Speaker Beth Harwell said she has never used legislation to pressure a department or committee to do what she wants, and that anyone who has would be in the wrong.
The Nashville Republican was responding to questions Wednesday about what she knew about Reps. Tony Shipley and Dale Ford’s involvement in getting the state Nursing Board to reverse its decision to discipline three nurses accused of substandard care contributing to the death of two patients.
“We certainly don’t want in any way (to) appear abusive, and I don’t think that was anyone’s intent, and if it was, they were wrong,” said Harwell.
“I don’t know the particulars of it. I made a point not to know the particulars of it. If they have done something that is wrong or is inappropriate or unethical, they should receive punishment for it, but I don’t know that they have.”
Harwell refused to offer specific comment about the allegations because the issue is under investigation by the Tennessee Bureau of Investigation, although she said she’s not been contacted by the agency.
TBI launched an investigation June 22 into members of the General Assembly and employees within the state Health Department to determine if they had committed any crimes, including misconduct and false reporting, in pressuring the Nursing Board to revisit their decision to discipline the nurses. The complaint sparking the investigation came from District Attorney General Torry Johnson.
“TBI is currently ascertaining the facts surrounding the Board of Nursing reinstating the licenses of three nurse practitioners after two state representatives expressed an interest in the nurses getting their licenses back,” TBI spokeswoman Kristin Helm said in an emailed statement.

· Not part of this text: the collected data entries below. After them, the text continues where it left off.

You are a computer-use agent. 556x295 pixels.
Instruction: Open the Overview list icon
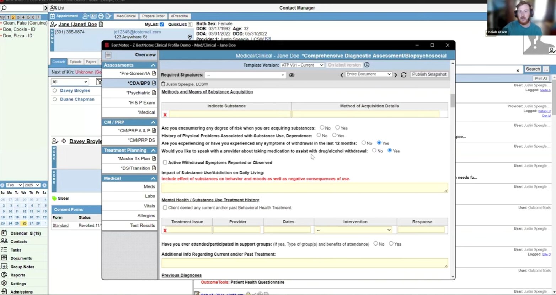coord(108,55)
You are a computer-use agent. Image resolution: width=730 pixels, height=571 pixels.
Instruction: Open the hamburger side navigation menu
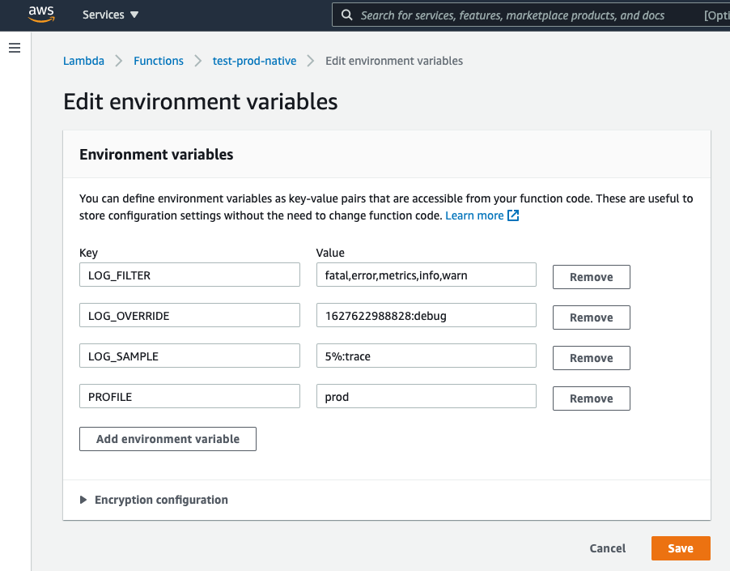click(x=14, y=49)
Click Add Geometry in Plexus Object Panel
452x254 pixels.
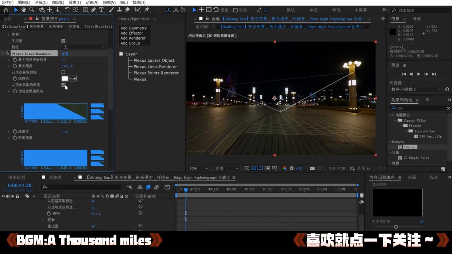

The department has been investigating the nurses involved, Bobby Reynolds II, David Stout Jr. and Tina Killebrew. The case began as an over-prescribing case in Johnson City and evolved into a death investigation, according to Helm. She said that case file is now being reviewed by District Attorney General Tony Clark’s office.

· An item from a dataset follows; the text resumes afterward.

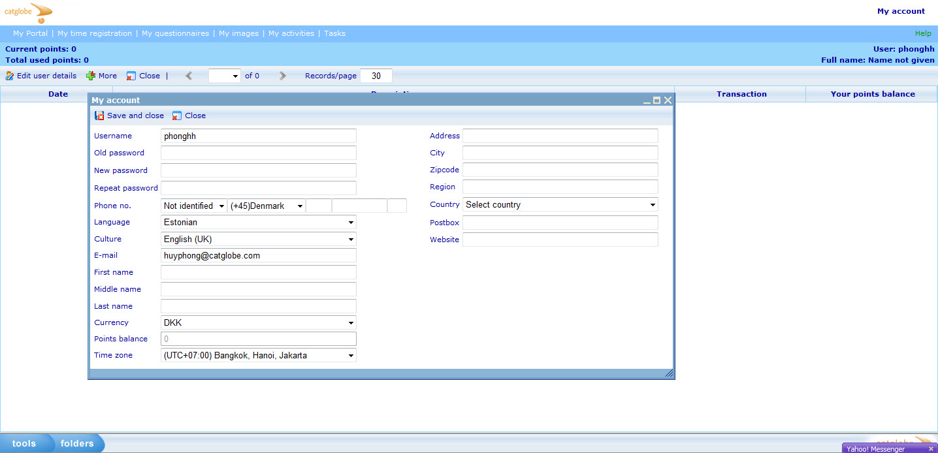This screenshot has width=938, height=453.
Task: Click the Close icon in the main toolbar
Action: [131, 76]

Shipley and Ford this year supported legislation to block the Nursing Board’s renewal, create a committee to oversee the board and reduce the number of members on the board in what they say were attempts to get the body to reconsider actions taken against the three nurses, who were accused of over-prescribing medication relating to the deaths of three patients at the now defunct Appalachian Medical Center in Johnson City.
According to the Kingsport Times-News:
In May, Shipley said that as an officer of the Government Operations Committee, he “took the position of blocking the extension of the board,” until they agreed to listen to their argument. He said a yearlong battle ensued before the board finally agreed to take another look at the evidence. During the last three or four months of that period of time, Shipley said he had someone from the Department of Health in his office – from the legislative coordinator “all the way up to a deputy commissioner” – engaged in “sometimes heated discussion” toward that end.
In April, Shipley advocated a House amendment to reduce the number of nursing board members and require having seven board members present before issuing a summary suspension.
Ford elaborated to the newspaper, saying he too has nothing to hide:
“It all stemmed from one thing: I wrote a bill to put in an oversight panel and when they issue a major fine or major penalty of any kind to close your doors, we would look at both sides of the evidence. (The nursing board) said if I would pull that bill they would reconsider the summary suspension on Bob Reynolds, and the state of Tennessee had 38 summary suspensions,” said Ford.
“They reconsidered that and I withdrew my bill. They can come after me all they want. They are welcome to investigate any aspect of my life,” he said. As of Tuesday morning, Ford said he had not heard from the TBI.